# Task description
According to the seaweed secretome passage, what name did the authors give to the secreted collagen-alpha-like proteins in A. taxiformis (L6)?

# Text block

□ □ □ □ □ □ □

An in silico secretome analysis of the A. taxiformis (L6) genome-derived proteins, using conventional protein secretion pathway predictions [75], found that 345 proteins were likely secreted from cells (File S1h). This included an expanded family of proteins annotated as ‘collagen-alpha-like’ proteins (~ 43; 12.5% of total proteins secreted), several of which were enriched (Fig. 6) and demonstrated significantly higher expression in the wild sporophyte (Fig. 6A). These proteins all shared the features of a signal peptide and at least one von Willebrand factor type A (VWA) region with spatially conserved cysteine residues; structure models indicated similar sequence identity (16.29%) to a proximal thread matrix protein-1 (PDB # 4cn9.2.A) found in the mussel byssus (Fig. 6B; Fig. S8) [76]. The proximal thread matrix protein 1 can bind collagen, thereby influencing the thread mechanical characteristics (e.g., flexibility) [77]. VWA-containing proteins are often associated with protein-protein interactions [78]. BLASTp similarity searches demonstrated some conservation (up to 62%) with predicted proteins from the red seaweeds G. chorda and C. crispus (Fig. 6C). Based on the aforementioned evidence, we suggest that these secreted proteins in A. taxiformis (L6), herein named rhodophyte collagen-alpha-like proteins (RCAPs), may help regulate the seaweeds flexibility and/or substrate attachment; cultured sporophytes used in this study were not attached to a substrate. A secreted liquid mucilage is critical for seaweed bioadhesion, allowing for cell wall adhesion to a substrate, then irreversibly hardening [79].

□ □ □ □ □ □ □

# Data listing
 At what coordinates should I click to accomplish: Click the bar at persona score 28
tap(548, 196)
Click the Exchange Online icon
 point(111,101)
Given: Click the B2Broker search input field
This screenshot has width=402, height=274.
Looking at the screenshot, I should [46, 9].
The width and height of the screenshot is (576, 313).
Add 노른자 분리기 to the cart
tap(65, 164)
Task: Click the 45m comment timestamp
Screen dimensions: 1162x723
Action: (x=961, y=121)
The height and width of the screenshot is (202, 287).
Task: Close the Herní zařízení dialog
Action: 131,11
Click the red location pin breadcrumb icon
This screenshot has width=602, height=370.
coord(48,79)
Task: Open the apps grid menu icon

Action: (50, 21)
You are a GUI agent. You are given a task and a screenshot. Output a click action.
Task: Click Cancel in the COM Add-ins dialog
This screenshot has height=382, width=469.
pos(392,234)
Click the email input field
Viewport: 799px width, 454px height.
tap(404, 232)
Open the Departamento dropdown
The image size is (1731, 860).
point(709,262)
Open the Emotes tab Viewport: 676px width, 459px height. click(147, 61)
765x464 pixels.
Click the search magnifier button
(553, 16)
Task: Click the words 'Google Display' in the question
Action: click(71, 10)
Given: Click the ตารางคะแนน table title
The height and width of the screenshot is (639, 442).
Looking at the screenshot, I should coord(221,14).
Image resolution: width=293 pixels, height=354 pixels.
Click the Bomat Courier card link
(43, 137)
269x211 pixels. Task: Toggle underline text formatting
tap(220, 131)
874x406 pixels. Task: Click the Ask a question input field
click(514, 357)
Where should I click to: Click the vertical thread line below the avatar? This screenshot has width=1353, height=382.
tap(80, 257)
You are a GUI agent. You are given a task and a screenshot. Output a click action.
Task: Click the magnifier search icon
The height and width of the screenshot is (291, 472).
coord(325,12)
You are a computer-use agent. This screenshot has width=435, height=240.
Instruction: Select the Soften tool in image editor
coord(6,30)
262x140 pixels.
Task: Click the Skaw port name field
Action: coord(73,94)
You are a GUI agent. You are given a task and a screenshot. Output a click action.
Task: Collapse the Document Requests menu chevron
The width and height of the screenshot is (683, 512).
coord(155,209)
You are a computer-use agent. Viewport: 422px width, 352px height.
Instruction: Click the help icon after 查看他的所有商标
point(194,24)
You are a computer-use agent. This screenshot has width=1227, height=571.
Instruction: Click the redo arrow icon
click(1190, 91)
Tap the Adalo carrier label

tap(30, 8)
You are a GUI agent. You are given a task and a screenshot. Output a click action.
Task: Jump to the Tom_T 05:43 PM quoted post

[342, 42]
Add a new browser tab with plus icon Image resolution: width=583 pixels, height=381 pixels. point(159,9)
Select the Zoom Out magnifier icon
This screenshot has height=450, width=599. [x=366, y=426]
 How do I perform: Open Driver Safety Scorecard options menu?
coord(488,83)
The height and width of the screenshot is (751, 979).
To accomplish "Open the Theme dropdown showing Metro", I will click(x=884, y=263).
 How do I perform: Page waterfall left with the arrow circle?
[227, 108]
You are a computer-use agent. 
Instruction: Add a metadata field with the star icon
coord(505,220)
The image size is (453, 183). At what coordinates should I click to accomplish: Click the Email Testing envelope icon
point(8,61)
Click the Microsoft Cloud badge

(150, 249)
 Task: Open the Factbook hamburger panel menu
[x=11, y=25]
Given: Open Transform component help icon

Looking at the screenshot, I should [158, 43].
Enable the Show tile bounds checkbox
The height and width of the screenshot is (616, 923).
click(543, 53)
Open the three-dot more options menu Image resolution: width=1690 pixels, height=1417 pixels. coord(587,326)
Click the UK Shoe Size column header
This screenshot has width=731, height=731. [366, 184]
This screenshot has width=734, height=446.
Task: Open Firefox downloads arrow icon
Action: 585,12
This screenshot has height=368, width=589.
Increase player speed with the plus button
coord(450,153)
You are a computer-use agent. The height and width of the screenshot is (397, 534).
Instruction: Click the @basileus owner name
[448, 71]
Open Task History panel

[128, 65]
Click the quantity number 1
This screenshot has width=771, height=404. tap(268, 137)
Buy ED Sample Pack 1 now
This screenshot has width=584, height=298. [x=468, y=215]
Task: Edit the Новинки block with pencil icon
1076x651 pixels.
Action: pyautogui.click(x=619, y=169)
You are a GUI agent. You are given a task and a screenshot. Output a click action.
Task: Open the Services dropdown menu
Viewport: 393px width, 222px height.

□ □ □ □ □ □ □

# Task solution
Rhodophyte collagen-alpha-like proteins (RCAPs)